Dummy data and expectations

Warning

cohort-extractor is now discontinued and cannot be used. All new projects must use ehrQL to extract data from an OpenSAFELY database.

Because OpenSAFELY doesn't allow direct access to individual patient records, researchers must use dummy data for developing their analytic code on their own computer.

OpenSAFELY requires you to define expectations in your study definition: these describe the properties of each variable, and are used to generate random data that match the expectations.

You can also provide your own dummy data.

Defining `return_expectations`🔗

Every variable in a study definition must have a return_expectations argument defined (with the exception of the population variable). This defines the general shape or distribution of the variables in the dummy data used for developing the code. It is currently relatively unsophisticated; each variable is generated independently of all others. In most cases, dummy data is good enough to test that it is possible to run your study from start to finish, but sometimes not. You can find (and contribute to!) discussions on improving the dummy data framework.

Specifying default distributions🔗

All variables use a default defined at the top of the study definition, with the default_expectations argument, as follows:

study = StudyDefinition(
    # Configure the expectations framework
    default_expectations={
        "date": {"earliest": "1900-01-01", "latest": "today"},
        "rate": "exponential_increase",
        "incidence": 0.5,
    },
    ...
)

These defaults apply to all subsequently defined variables. incidence and rate have slightly different meanings depending on the variable type.

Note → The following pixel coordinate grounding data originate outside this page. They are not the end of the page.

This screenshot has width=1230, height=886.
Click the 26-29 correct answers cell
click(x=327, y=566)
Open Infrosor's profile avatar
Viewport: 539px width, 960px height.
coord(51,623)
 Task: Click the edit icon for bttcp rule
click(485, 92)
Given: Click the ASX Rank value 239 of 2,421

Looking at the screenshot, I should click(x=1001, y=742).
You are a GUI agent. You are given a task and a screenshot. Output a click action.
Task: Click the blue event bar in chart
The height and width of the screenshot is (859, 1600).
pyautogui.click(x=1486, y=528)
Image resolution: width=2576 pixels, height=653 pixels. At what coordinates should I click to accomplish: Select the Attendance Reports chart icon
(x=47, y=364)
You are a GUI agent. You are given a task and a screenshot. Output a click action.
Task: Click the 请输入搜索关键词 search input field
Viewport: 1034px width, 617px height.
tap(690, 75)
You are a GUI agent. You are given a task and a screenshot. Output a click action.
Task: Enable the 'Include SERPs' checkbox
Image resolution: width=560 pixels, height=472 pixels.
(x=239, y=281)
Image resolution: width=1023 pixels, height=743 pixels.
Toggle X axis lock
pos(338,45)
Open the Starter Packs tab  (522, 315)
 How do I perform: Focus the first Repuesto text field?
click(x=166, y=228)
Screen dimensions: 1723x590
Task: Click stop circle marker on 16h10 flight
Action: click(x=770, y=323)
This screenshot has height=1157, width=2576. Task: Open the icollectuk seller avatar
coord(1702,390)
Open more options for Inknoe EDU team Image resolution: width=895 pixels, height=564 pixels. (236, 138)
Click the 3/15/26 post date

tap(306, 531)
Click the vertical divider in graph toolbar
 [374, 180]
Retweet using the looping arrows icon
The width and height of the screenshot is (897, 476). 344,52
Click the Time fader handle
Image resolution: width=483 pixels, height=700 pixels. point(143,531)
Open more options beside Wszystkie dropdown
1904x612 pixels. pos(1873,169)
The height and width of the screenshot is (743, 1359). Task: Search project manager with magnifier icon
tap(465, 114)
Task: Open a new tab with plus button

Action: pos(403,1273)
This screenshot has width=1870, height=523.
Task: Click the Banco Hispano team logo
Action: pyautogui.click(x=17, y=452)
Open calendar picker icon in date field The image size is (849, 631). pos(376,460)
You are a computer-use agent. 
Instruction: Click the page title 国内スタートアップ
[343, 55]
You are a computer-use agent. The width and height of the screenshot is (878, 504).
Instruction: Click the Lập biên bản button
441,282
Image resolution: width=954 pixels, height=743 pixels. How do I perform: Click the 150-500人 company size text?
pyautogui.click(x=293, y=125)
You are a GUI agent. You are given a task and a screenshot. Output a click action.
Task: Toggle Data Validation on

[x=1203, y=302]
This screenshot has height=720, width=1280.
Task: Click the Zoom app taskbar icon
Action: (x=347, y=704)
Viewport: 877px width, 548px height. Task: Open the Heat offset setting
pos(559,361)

In this case, we are saying that:

Events dates are expected to be distributed between 1900 and today, with exponentially-increasing frequency, with events occurring for 50% of patients.
Values for binary variables are expected to be positive 50% of the time.
Values for categorical variables are expected to be present (i.e., non-missing) 50% of the time.
Values for numeric variables are expected to be present (i.e., non-missing) 50% of the time.

Specifying variable-specific distributions🔗

If the defaults need to be overridden, then use the return_expectations argument within the variable extractor function, for example as follows:

    study = StudyDefinition(
        # Configure the expectations framework
        default_expectations = {
            "date": {"earliest": "1900-01-01", "latest": "today"},
            "rate": "exponential_increase",
            "incidence": 0.5
        },
        ...
        copd = patients.with_these_clinical_events(
            copd_codes,
            returning = "binary_flag",
            find_first_match_in_period = True,
            between = [index_date, "today"],
            return_expectations = {"incidence": 0.2},
        ),
    )

This overrides the 50% default incidence specified in the default_expecations argument at the start of the StudyDefinition() with 20% for the copd variable.

All options🔗

The following options are currently available for dummy data (note numeric values are shown as examples only):

integers

{"int" : {"distribution": "normal", "mean": 25, "stddev": 5}, "incidence" : 0.5}
{"int" : {"distribution": "poisson", "mean": 5}, "incidence" : 0.6}
{"int" : {"distribution": "population_ages"}, "incidence" : 1}

numeric

{"float" : {"distribution": "normal", "mean": 25, "stddev": 5}, "incidence" : 0.75}

binary

{"incidence": 0.33}

categorical

{"category": {"ratios": {"cat1": 0.1, "cat2": 0.2, "cat3": 0.7}}, "incidence" : 1}

date

{"date": {"earliest": "1900-01-01", "latest": "today"}, "rate" : "exponential_increase"}
{"date": {"earliest": "1900-01-01", "latest": "today"}, "rate" : "uniform"}

Notes on parameters/variables🔗

Incidence

For binary variables, {"incidence": 0.5} means we expect values to be 1 in 50% of cases and 0 in 50% of cases.
For integer, float, and categorical variables, {"incidence": 0.5} means we expect values to occur in 50% of cases and not to occur (i.e. to be missing) in 50% of cases.

Rate

For date variables, rate describes the distribution and can be either "exponential_increase" or "uniform".
For binary variables rate can be "universal", which means we expect values to be 1 in all cases. This is an alias for {"incidence": 1.0}.
For integer, float, and categorical variables rate can be "universal", which means we expect values to occur in all cases. This is an alias for {"incidence": 1.0}.

Distribution

"normal" means we expect a normal distribution.
"poisson" means we expect a poisson distribution - better for variables that are counts.
"population_ages": means we expect the distribution to match that of the distribution of ages in the UK from the Office for National Statistics.

Providing your own dummy data🔗

If the expectations framework does not offer enough control over the dummy data that is generated, you can provide your own.

In your project.yaml, you can add a dummy_data_file value to a cohortextractor action.

For instance:

generate_cohort:
  run: cohortextractor:latest generate_cohort --output-format csv.gz
  dummy_data_file: test-data/dummy-data.csv.gz
  outputs:
    highly_sensitive:
      cohort: output/input.csv.gz

The dummy data file must be committed to the repo. You should generate the dummy data using a script, and commit the script to the repo.